Please use this identifier to cite or link to this item:http://hdl.handle.net/20.500.12105/13006
Influence of Active and Healthy Ageing on Quality of Life Changes: Insights from the Comparison of Three European Countries.
Ayala, Alba ISCIII | Rodriguez-Blazquez, Carmen ISCIII | Calderón-Larrañaga, Amaia | Beridze, Giorgi | Teixeira, Laetitia | Araújo, Lia | Rojo-Perez, Fermina | Fernández-Mayoralas, Gloria | Rodríguez-Rodríguez, Vicente | Quirós-González, Víctor | Zorrilla-Muñoz, Vanessa | Agulló-Tomás, María Silveria | Ribeiro, Oscar | Forjaz, Maria João ISCIII
Int J Environ Res Public Health. 2021;18(8):4152.
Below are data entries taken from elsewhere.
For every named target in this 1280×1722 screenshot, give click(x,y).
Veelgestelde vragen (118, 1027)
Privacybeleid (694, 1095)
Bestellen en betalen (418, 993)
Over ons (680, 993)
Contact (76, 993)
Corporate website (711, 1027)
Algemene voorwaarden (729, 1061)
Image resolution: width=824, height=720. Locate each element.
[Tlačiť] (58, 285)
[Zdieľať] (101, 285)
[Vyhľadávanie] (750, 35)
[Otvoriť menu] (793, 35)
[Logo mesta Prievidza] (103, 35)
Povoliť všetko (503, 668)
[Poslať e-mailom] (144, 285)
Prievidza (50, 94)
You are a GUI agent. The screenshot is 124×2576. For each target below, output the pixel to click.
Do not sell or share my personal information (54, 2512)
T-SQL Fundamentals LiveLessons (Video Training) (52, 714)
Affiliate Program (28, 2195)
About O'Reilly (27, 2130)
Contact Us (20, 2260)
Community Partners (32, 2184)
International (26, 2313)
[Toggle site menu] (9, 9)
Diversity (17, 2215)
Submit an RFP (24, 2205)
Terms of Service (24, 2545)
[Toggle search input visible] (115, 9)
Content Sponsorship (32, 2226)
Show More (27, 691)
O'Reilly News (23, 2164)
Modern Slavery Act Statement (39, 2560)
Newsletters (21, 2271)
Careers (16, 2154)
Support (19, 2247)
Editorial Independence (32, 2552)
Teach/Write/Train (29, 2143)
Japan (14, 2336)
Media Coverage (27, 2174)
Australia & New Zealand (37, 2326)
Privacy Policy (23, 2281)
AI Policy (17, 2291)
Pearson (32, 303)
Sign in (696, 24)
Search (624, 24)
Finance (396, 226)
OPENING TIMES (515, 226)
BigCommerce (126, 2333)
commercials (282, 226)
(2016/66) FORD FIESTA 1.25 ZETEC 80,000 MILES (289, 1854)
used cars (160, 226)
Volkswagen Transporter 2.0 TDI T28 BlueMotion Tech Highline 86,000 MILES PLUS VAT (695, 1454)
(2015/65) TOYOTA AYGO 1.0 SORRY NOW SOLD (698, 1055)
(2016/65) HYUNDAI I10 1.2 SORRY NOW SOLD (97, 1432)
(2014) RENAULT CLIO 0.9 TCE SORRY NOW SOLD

This study aimed to analyze the determinants of quality of life (QoL) in older people in three European countries (Portugal, Spain and Sweden). A sample of 7589 participants in waves 4 (2011) and 6 (2015) of the Survey on Health, Aging, and Retirement in Europe (SHARE) project, aged 50 and over and living in Portugal, Spain and Sweden, was included. The CASP-12 scale was used to measure QoL. A principal component analysis was performed to group preselected variables related to active and healthy ageing into the dimensions of health, social participation, and lifelong learning. A linear regression model was built using the change in CASP-12 scores over the 4-year follow-up as the dependent variable, including the interactions between country and each independent variable in the model. After four years, the average QoL increased in Portugal (difference = 0.8, p < 0.001), decreased in Spain (-0.8, p < 0.001), and remained constant in Sweden (0.1, p = 0.408). A significant country-participation component interaction (p = 0.039) was found. In Spain, a higher participation (β = 0.031, p = 0.002) was related to a higher QoL improvement at 4 years, but not in Sweden or Portugal. Physical health and emotional components (β = 0.099, p < 0.001), functional ability (β = 0.044, p = 0.023), and cognitive and sensory ability (β = 0.021, p = 0.026) were associated with QoL changes over time in all countries. The country-specific associations between health, social participation and QoL should be taken into account when developing public health policies to promote QoL among European older people.